- Provided records -
○ ○ ○ ○ ○
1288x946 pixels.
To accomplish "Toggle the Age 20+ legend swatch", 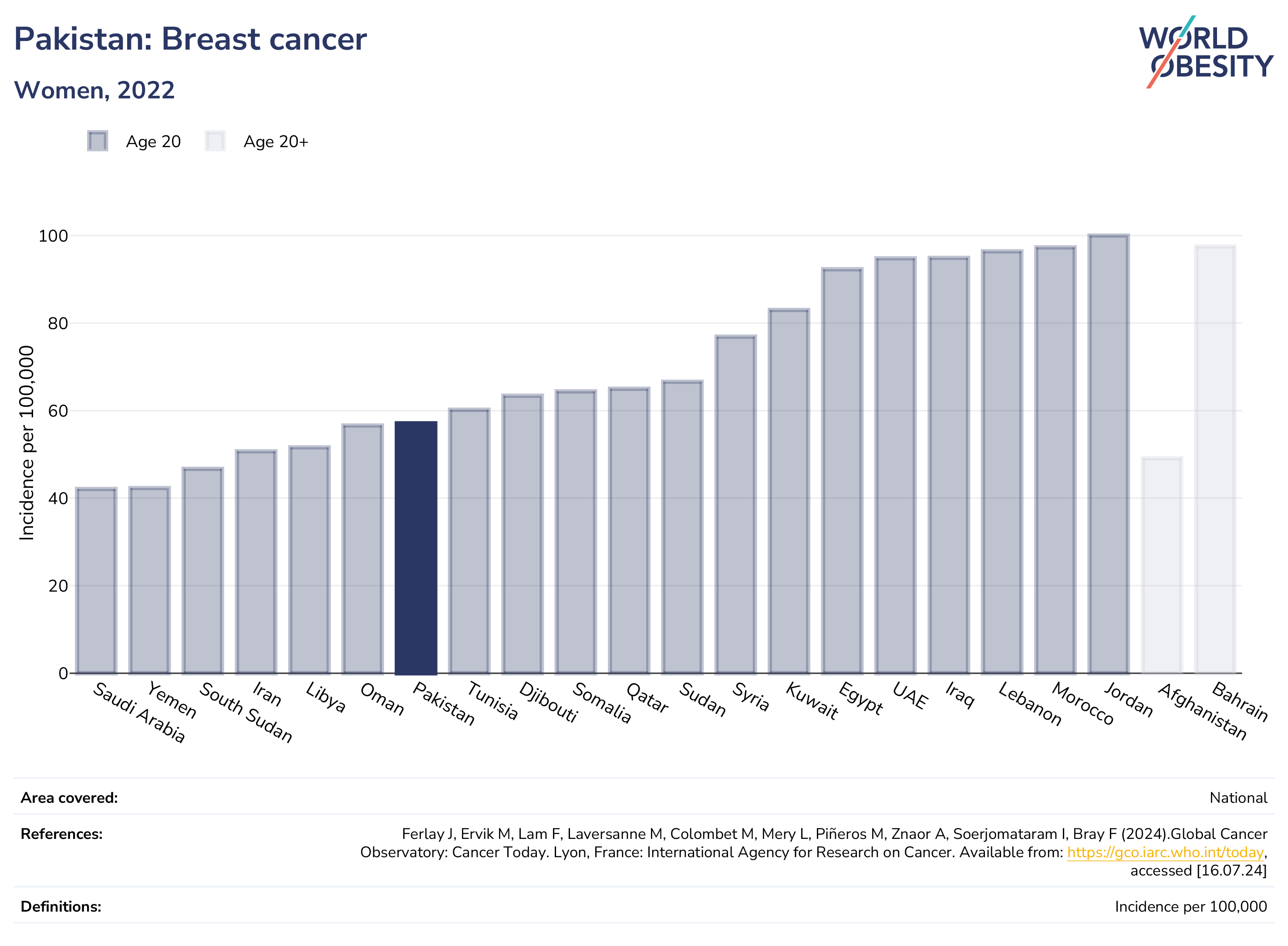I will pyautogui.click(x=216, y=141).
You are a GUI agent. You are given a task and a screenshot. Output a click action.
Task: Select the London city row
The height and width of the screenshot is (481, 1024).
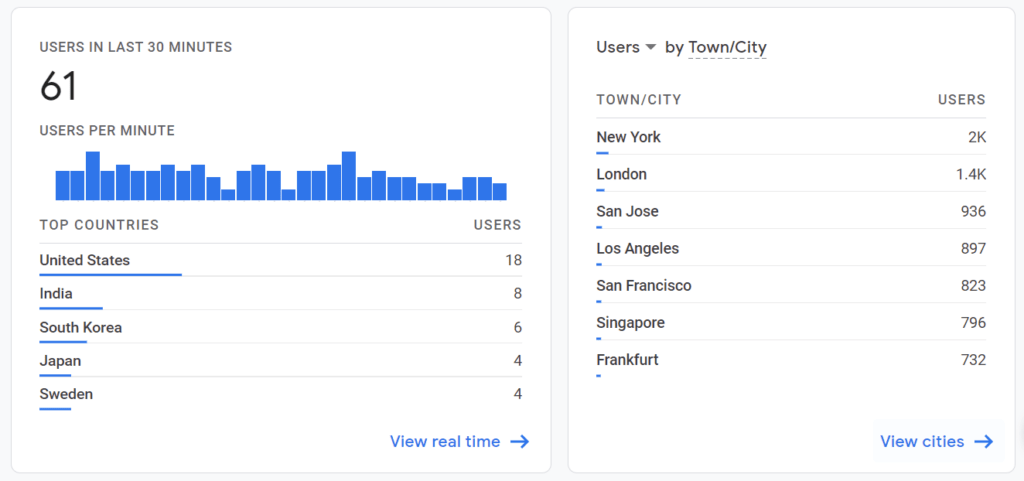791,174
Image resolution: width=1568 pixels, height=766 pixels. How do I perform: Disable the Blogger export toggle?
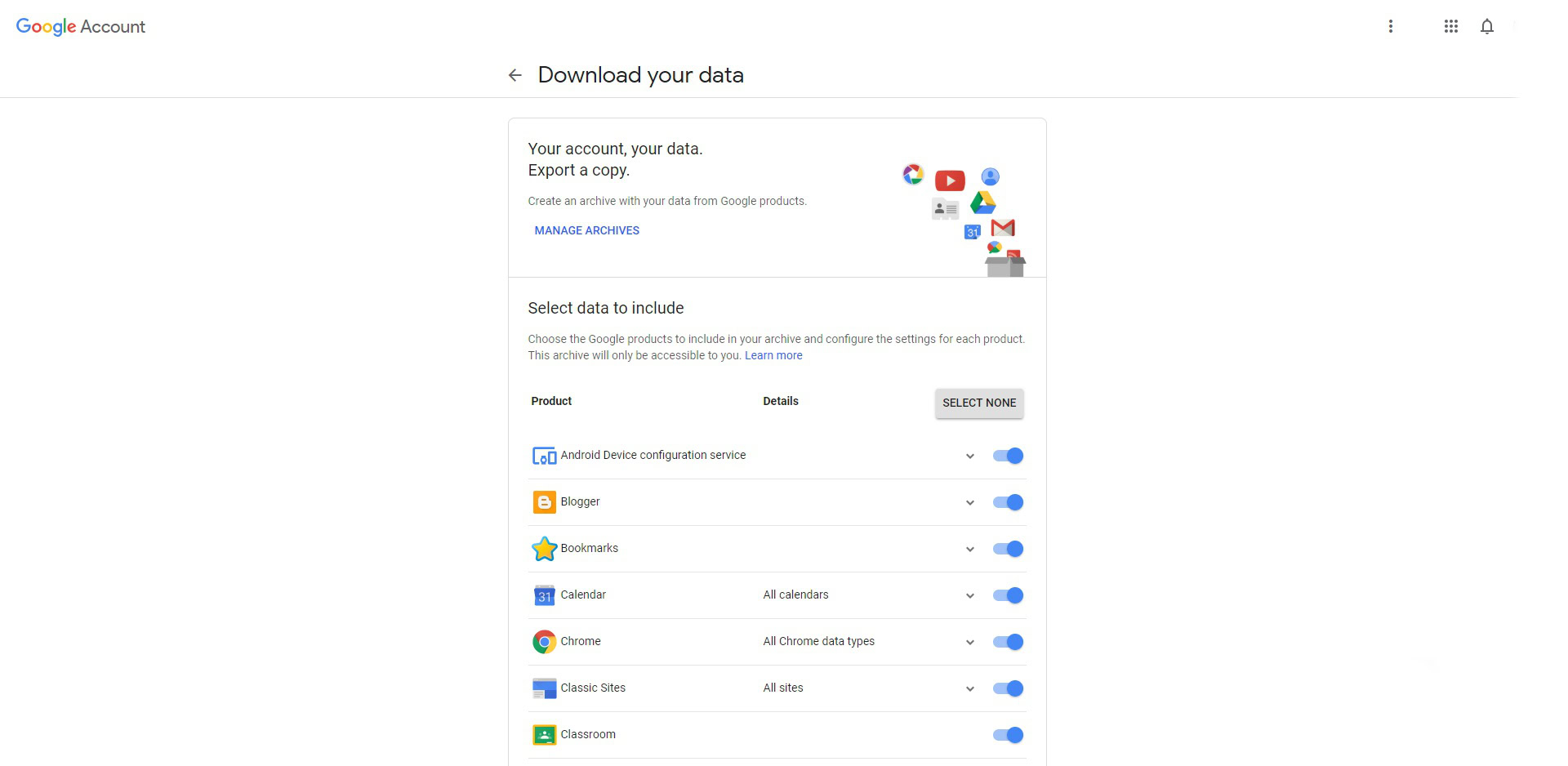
○ ○ ○ ○ ○
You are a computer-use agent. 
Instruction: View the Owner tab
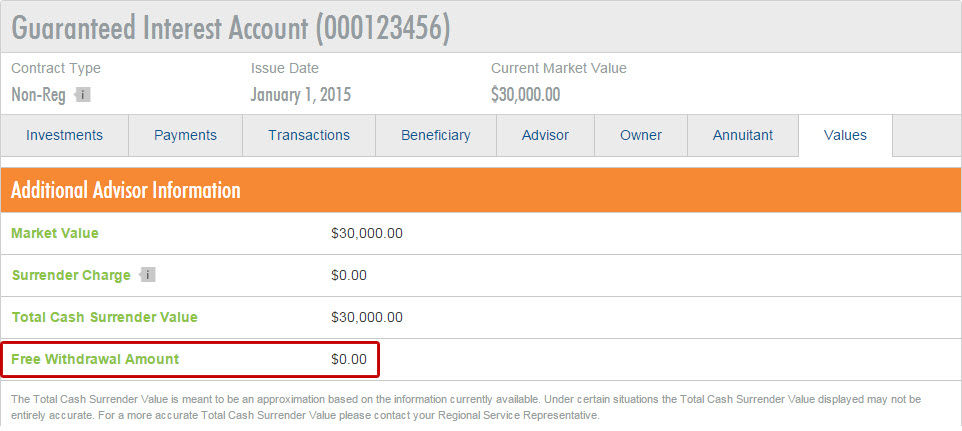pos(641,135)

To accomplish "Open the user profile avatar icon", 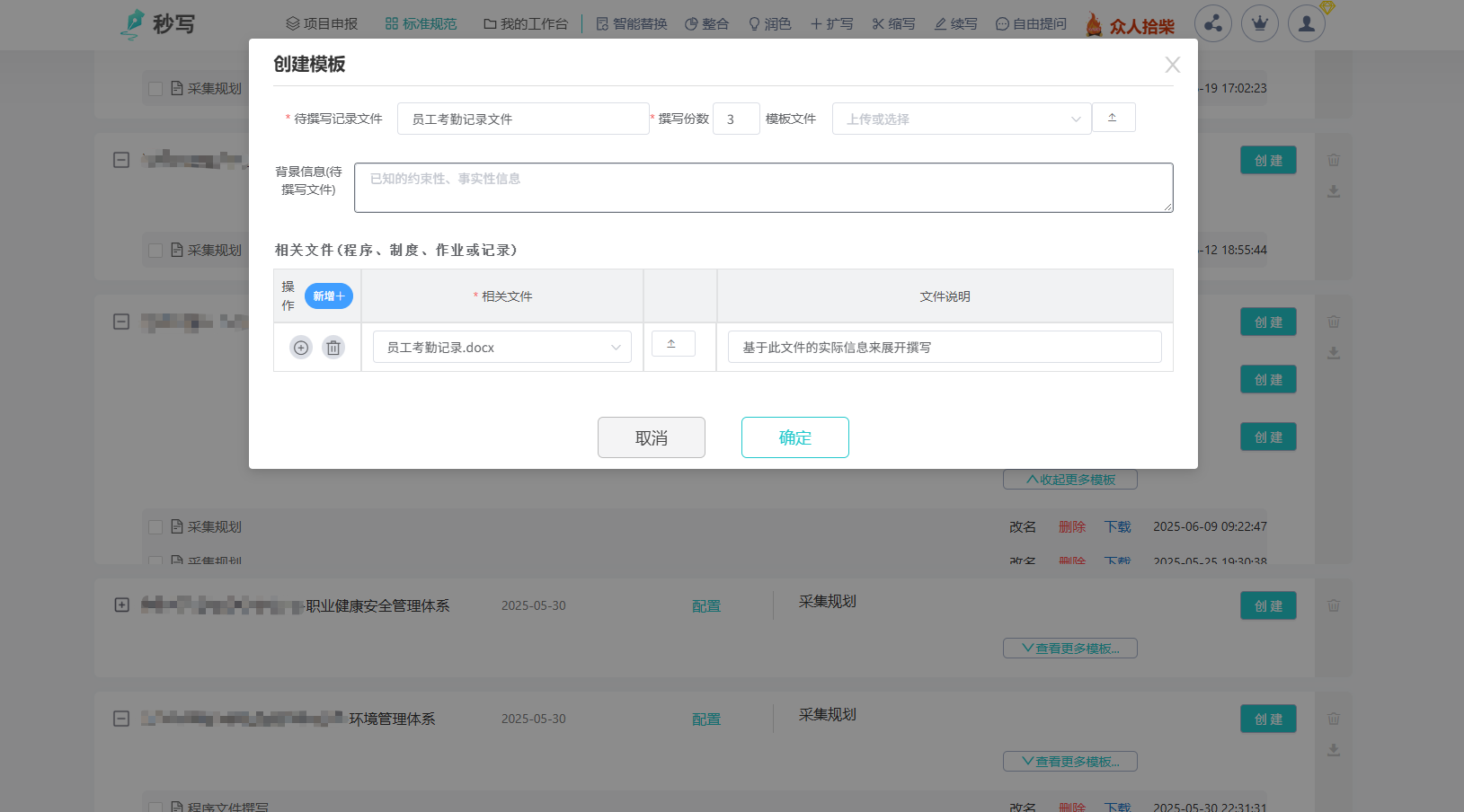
○ ○ ○ ○ ○
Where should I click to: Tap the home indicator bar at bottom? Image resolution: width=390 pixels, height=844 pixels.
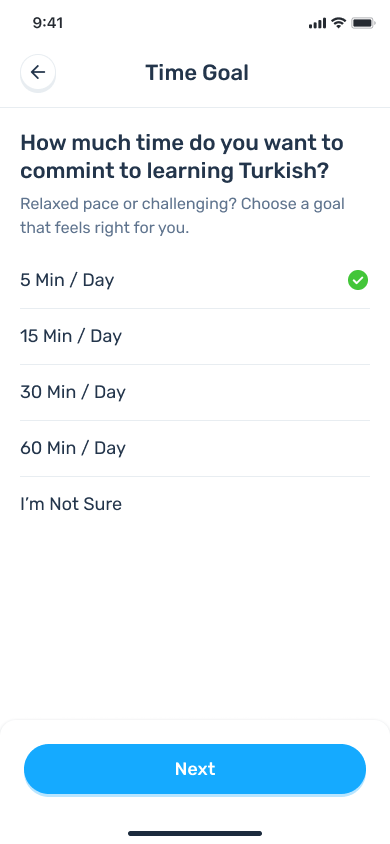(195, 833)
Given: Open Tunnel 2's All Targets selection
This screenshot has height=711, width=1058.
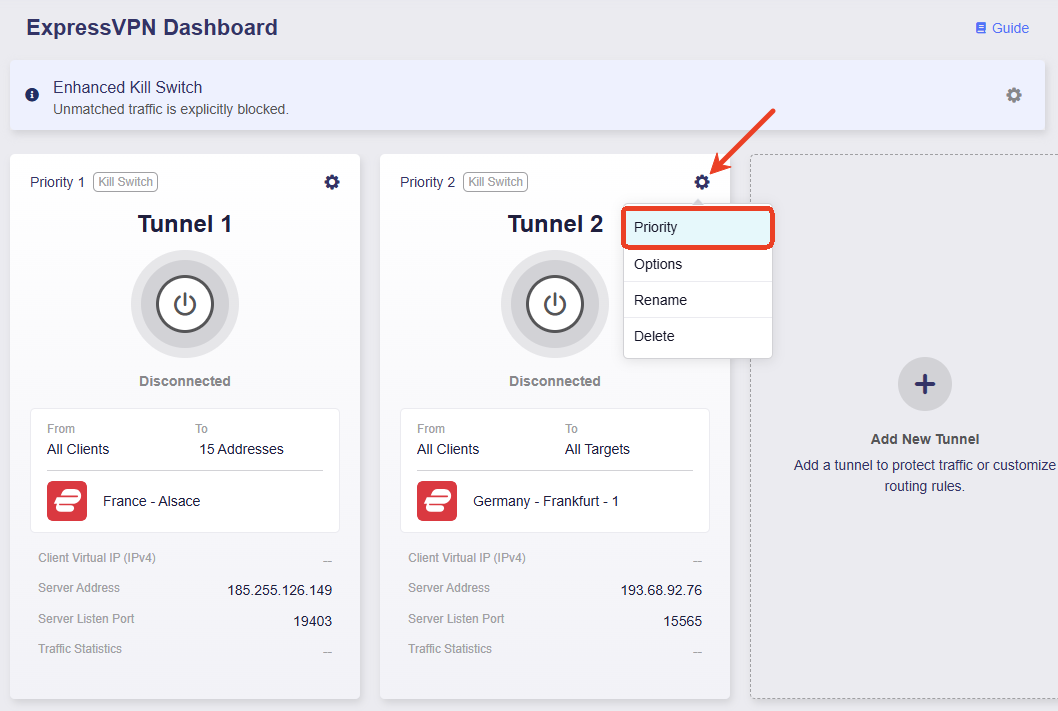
○ ○ ○ ○ ○
- What this task involves -
From the material above, give again exactly the lines from the one that contains "The height and" through the one that contains "Image resolution: width=1568", and leave out the pictures.

- Answer to this task -
The height and width of the screenshot is (481, 1024).
791,174
Image resolution: width=1568 pixels, height=766 pixels. How do I perform: Disable the Blogger export toggle?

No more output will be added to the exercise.